Dunlap replaces Dr. Steven T. DeKosky, who announced in October that he would be returning to full-time teaching. The interim dean holds a B.A. from Wellesley, an M.D. from Duke University, a Ph.D in microbiology from University of Alabama at Birmingham, and an MBA with distinction from University of Michigan at Ann Arbor. As Dean, Dunlap will be in charge of the general operations of the Medical School, including the budget and academic development.

Long-distance language

UVA students will be given a chance to study Haitian Creole next fall through a new partnership with Duke University, according to UVA Today.

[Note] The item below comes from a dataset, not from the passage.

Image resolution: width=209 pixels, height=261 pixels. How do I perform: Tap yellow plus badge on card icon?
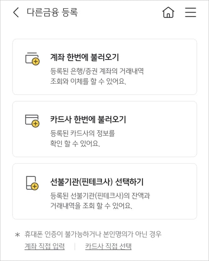pyautogui.click(x=36, y=124)
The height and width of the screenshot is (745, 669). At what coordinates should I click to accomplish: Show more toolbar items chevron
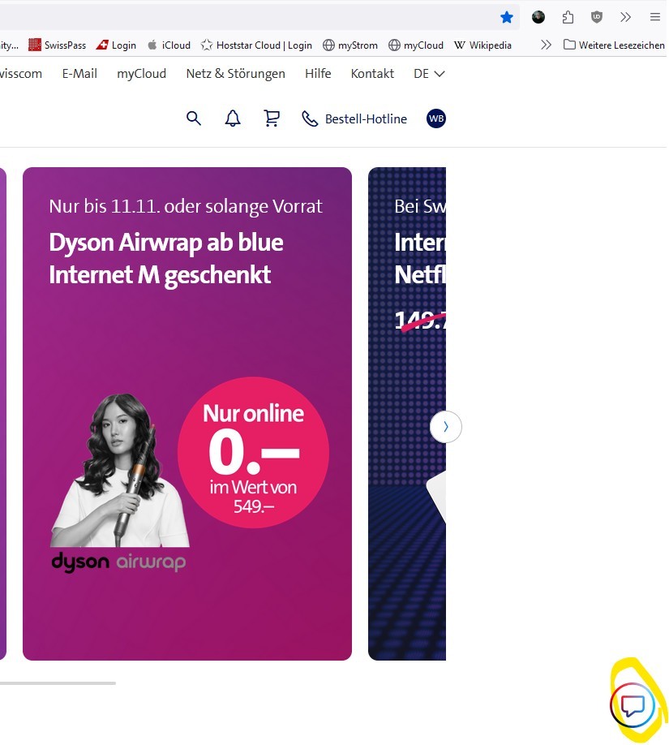pos(625,17)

Through new video conferencing technology, Cisco TelePresence technology, UVA students can take a class in Haitian Creole offered by Duke while Duke students can take advantage of UVA’s Tibetan language courses. Students will earn credit for these classes from their own schools. The partnership gives students the opportunity to study languages that aren’t often offered at universities. Duke Today mentions that only 135 and 109 college students in the U.S. took Creole and Tibetan respectively in 2009.

Read on

Charlottesville’s hosting of the 19th annual Virginia Festival of the Book kicked off Wednesday, and UVA is well-represented throughout the five-day event. At least 50 of the 400 authors participating in the festival are affiliated with the University, according to UVAToday. Here are a few upcoming events that feature UVA authors and professors:

  • On March 22 at noon, a group of UVA alumni who received MFAs from the Creative Writing program will read their recently published poetry and fiction at noon in the UVA Bookstore. Authors include Mark Harrill Saunders, interim director of the UVA Press, who will read from his spy thriller, “Ministers of Fire”; and Paul Legault, whose collection “The Emily Dickinson Reader” is subtitled, “An English-to-English Translation.”
  • A discussion of issues about masculinity, both classical and contemporary, will be held March 24 at 1:30 p.m. in the UVA Bookstore. Richard Holway, history and social sciences editor at U.Va. Press and author of “Becoming Achilles: Child-sacrifice, War, and Misrule in the Iliad and Beyond,” will talk with David McConnell, co-chair of the Lambda Literary Foundation and author of “American Honor Killings.” Holway also teaches in the politics department and Bachelor of Interdisciplinary Studies Program at UVA.—Allie Cooper

By Allie Cooper

Allie Cooper spent her young impressionable years in Boise, Idaho and Portland, Oregon before she moved to Charlottesville, where she attended middle and high school. Allie became a “townie”-student hybrid when she decided to stay in the area and attend UVA. She is now in her fourth year, majoring in Global Development Studies and Spanish with a passion for education and human rights. Allie has always loved to write, and after learning about the muckrakers in her elementary school social studies classes, she dreamed of combining her interest in human rights and writing into a journalism career.